--- REQUIRED TASKS ---
a. According to the shifter discussion, which aspect of the MGW setup delivers the largest improvement in shifting feel?
b. Repeat the stretch of the shifter discussion from "Cruising Southern Ontario" through "the shifting feel." word for word.
c. Carry on the forum discussion about aftermarket shifters from the point where it stops.

Cruising Southern Ontario
90
0
Canada
I see American Muscle has the Barton Shifter and bracket on sale any reviews on the product or comparisons with others??
 
I'm one of the few that is not in love with the MGW. The quality is top notch and it's an improvement over stock. My opinion is that it's the bracket design that delivers the largest improvement in the shifting feel.

The first thing I'd ask is WHY are you changing out the stock shifter? If you hate the stock shifter go straight to the MGW. If you just want to eliminate the vague shifting but want to retain the smooth feel of the stock shifter I'd try the Barton twin post bracket. If that doesn't do it you can always sell the bracket and recoup most of your money.

I had the Steeda bracket installed before I installed the MGW and it wasn't that big of a difference to me. IMO the MGW is more notchy than stock and by now it's not going to get any better. I'm keeping my stock shifter and if I ever stop tracking my Boss it's going back in.
 

PeteInCT

#LS-378 - So many Porsche's, so little time....
Moderator
2,848
14
Connecticut
SVO WOODY said:
I see American Muscle has the Barton Shifter and bracket on sale any reviews on the product or comparisons with others??

--- DATA BLOCK ---
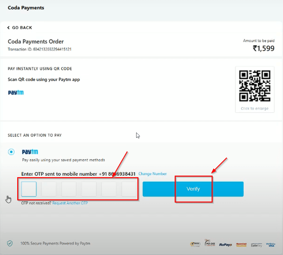283x255 pixels.
Task: Click the RuPay logo in footer
Action: coord(225,245)
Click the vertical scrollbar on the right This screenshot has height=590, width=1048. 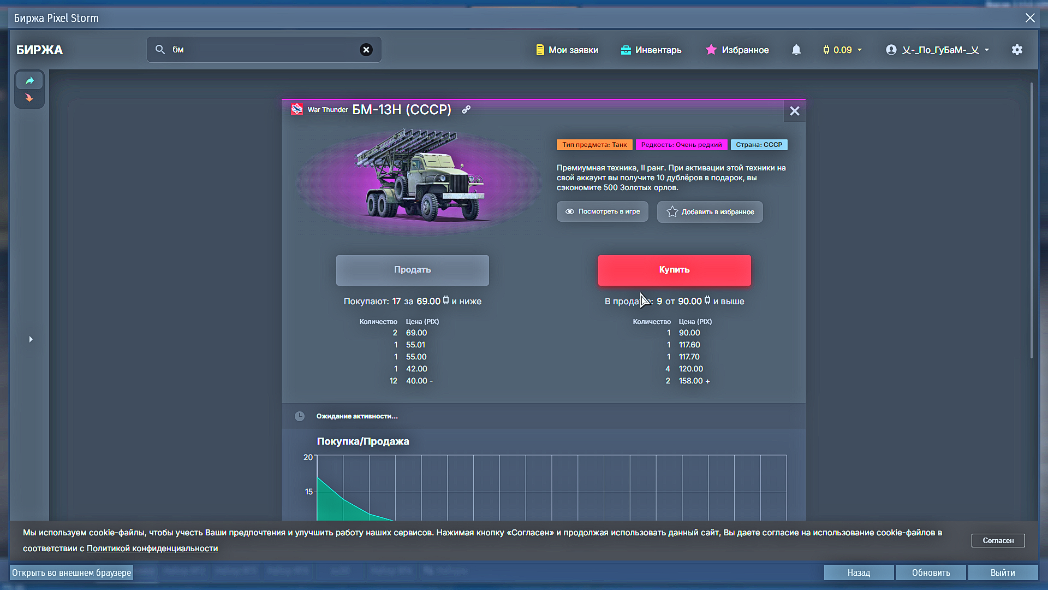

--- PER-TASK ANSWERS ---
a. The bracket design.

b.
Cruising Southern Ontario
90
0
Canada
I see American Muscle has the Barton Shifter and bracket on sale any reviews on the product or comparisons with others??
 
I'm one of the few that is not in love with the MGW. The quality is top notch and it's an improvement over stock. My opinion is that it's the bracket design that delivers the largest improvement in the shifting feel.

c.
Woody - take a look at the construction of each. You can see details of the MGW via the SVT Performance site, I'm sure Barton has something similar. I don't know much about the Barton but I can say the MGW is built like a fully pro-use component. I have the MGW and used it for a full season in '12 and am very happy with it. It totally eliminated my lock out issues and the feel is much more definitive than stock IMO. If you go that route also invest in the heat shield, small price to pay for added shifter protection of the bushings. Some drivers have reported that the cabin interior noise level increases with the MGW, however I see no difference at all (and I didn't use dynamat since I already have the heat shield.
 

PeteInCT

#LS-378 - So many Porsche's, so little time....
Moderator
2,848
14
Connecticut
NFSBOSS said:
I'm one of the few that is not in love with the MGW. The quality is top notch and it's an improvement over stock. My opinion is that it's the bracket design that delivers the largest improvement in the shifting feel.

The first thing I'd ask is WHY are you changing out the stock shifter? If you hate the stock shifter go straight to the MGW. If you just want to eliminate the vague shifting but want to retain the smooth feel of the stock shifter I'd try the Barton twin post bracket. If that doesn't do it you can always sell the bracket and recoup most of your money.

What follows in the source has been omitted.